Task directions ::
Give back exactly the lines of the data below, starting with the line that has "Given: Click the triangle in the 医療情報技師 row" and going on through the line that has "Task: Click the yellow JS logo icon".

BEGIN Source material

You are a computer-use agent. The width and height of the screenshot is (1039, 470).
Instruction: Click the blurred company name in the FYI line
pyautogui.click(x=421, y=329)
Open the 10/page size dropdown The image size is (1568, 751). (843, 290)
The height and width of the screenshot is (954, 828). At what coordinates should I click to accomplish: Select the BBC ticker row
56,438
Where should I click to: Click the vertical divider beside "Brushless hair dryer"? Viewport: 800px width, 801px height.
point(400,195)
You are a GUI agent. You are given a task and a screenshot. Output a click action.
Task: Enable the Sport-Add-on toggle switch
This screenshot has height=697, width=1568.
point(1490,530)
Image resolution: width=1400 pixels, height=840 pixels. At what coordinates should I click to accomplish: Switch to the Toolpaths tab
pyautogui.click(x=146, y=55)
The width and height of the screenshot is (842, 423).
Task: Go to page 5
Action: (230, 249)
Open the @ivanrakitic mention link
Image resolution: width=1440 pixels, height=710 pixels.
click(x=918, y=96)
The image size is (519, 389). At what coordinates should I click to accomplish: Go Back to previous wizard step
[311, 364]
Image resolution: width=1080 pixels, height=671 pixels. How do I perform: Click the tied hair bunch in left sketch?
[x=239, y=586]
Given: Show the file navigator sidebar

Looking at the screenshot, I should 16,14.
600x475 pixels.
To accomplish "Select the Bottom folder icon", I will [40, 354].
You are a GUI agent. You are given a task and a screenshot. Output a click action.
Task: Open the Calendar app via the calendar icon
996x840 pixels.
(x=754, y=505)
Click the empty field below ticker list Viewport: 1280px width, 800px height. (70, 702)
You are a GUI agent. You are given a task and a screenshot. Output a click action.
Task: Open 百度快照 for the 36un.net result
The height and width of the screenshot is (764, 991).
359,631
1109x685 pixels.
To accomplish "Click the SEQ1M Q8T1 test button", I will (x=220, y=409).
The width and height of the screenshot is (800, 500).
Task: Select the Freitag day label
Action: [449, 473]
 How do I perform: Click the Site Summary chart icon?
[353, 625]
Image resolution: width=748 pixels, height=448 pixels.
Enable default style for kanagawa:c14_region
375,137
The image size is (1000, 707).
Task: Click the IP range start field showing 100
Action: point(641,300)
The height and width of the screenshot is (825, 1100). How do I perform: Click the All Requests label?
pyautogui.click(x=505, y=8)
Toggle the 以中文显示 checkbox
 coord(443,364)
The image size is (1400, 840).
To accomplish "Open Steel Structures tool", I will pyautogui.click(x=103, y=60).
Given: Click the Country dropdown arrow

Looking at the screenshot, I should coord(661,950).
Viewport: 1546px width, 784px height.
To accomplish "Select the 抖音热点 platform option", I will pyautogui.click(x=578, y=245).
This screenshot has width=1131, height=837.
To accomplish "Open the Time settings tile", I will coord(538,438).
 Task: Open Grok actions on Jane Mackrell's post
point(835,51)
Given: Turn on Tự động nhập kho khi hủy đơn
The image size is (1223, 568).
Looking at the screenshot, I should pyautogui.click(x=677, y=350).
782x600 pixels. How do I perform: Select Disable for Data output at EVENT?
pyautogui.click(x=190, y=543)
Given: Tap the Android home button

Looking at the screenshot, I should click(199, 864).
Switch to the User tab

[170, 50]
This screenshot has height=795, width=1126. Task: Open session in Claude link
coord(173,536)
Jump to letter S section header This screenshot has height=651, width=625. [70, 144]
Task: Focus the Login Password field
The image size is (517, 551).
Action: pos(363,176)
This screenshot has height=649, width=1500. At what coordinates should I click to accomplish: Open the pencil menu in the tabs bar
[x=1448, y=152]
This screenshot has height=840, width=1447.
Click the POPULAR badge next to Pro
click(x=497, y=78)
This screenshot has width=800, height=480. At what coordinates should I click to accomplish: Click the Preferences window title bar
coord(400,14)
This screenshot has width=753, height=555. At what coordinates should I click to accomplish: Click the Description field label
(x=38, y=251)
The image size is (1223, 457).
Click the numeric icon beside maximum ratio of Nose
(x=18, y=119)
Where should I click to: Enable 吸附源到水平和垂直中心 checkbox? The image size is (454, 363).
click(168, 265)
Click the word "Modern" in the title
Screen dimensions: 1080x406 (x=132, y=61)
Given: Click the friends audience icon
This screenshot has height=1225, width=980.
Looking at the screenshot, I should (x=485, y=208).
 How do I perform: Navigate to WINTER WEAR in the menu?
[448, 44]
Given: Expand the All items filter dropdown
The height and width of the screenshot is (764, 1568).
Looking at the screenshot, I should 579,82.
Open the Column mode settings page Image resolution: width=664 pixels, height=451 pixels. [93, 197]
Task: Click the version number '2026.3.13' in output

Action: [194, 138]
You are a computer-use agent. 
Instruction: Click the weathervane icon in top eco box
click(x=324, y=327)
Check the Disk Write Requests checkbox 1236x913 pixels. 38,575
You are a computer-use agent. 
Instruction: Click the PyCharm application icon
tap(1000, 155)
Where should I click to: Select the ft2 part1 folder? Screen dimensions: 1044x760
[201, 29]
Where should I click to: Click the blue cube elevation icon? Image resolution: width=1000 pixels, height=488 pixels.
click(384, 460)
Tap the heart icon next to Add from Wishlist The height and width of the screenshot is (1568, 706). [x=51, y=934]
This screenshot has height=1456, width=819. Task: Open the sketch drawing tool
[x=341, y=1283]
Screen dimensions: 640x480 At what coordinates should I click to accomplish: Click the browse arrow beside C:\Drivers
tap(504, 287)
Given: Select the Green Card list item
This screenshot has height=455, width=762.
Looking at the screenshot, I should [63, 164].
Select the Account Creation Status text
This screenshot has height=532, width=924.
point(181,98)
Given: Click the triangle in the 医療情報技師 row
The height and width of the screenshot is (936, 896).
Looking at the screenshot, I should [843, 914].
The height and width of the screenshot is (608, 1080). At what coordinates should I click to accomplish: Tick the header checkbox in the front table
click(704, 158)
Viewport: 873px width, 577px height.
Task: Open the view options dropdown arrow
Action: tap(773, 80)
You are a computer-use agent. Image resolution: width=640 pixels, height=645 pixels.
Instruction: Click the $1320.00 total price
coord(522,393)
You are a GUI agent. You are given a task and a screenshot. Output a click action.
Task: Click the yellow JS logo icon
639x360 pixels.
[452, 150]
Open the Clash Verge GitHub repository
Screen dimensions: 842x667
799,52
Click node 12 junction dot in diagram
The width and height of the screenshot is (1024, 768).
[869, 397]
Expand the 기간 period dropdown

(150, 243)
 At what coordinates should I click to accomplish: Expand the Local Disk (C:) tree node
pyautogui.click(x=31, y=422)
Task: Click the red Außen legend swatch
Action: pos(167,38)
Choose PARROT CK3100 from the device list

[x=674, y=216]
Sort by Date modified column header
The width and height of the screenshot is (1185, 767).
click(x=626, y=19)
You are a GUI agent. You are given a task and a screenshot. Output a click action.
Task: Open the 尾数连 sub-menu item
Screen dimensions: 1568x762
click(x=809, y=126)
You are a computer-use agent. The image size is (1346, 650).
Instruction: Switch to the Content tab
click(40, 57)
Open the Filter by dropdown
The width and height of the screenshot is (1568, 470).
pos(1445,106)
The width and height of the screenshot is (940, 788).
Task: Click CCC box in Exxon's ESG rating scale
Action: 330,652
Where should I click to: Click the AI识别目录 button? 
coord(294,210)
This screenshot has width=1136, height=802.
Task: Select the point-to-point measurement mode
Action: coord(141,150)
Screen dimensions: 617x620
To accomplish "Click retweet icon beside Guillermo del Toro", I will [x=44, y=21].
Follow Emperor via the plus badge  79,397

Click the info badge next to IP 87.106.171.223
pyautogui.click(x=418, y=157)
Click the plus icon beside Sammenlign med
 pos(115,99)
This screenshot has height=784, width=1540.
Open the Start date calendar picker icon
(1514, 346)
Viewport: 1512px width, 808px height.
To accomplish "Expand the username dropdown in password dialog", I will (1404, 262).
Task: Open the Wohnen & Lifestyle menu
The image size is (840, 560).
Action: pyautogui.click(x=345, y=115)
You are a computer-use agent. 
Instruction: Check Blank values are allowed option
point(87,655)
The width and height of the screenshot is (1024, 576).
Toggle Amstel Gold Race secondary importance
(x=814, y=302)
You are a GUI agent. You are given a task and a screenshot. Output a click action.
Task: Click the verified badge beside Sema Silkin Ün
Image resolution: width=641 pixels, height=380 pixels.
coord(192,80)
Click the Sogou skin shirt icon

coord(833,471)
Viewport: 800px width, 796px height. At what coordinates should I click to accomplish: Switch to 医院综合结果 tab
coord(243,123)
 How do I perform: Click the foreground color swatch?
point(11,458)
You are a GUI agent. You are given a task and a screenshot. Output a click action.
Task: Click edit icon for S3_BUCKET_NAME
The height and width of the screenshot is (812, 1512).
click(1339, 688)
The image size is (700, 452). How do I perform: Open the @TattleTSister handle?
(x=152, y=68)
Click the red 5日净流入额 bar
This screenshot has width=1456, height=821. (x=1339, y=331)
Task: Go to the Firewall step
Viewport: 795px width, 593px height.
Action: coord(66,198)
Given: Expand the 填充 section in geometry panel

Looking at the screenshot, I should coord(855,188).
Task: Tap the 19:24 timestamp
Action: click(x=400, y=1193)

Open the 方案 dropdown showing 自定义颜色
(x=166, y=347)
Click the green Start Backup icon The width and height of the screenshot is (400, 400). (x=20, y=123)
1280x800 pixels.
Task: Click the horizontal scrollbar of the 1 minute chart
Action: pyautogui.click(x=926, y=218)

END Source material

Response for this exercise ::
Given: Click the triangle in the 医療情報技師 row
The height and width of the screenshot is (936, 896).
Looking at the screenshot, I should [843, 914].
The height and width of the screenshot is (608, 1080). At what coordinates should I click to accomplish: Tick the header checkbox in the front table
click(704, 158)
Viewport: 873px width, 577px height.
Task: Open the view options dropdown arrow
Action: tap(773, 80)
You are a computer-use agent. Image resolution: width=640 pixels, height=645 pixels.
Instruction: Click the $1320.00 total price
coord(522,393)
You are a GUI agent. You are given a task and a screenshot. Output a click action.
Task: Click the yellow JS logo icon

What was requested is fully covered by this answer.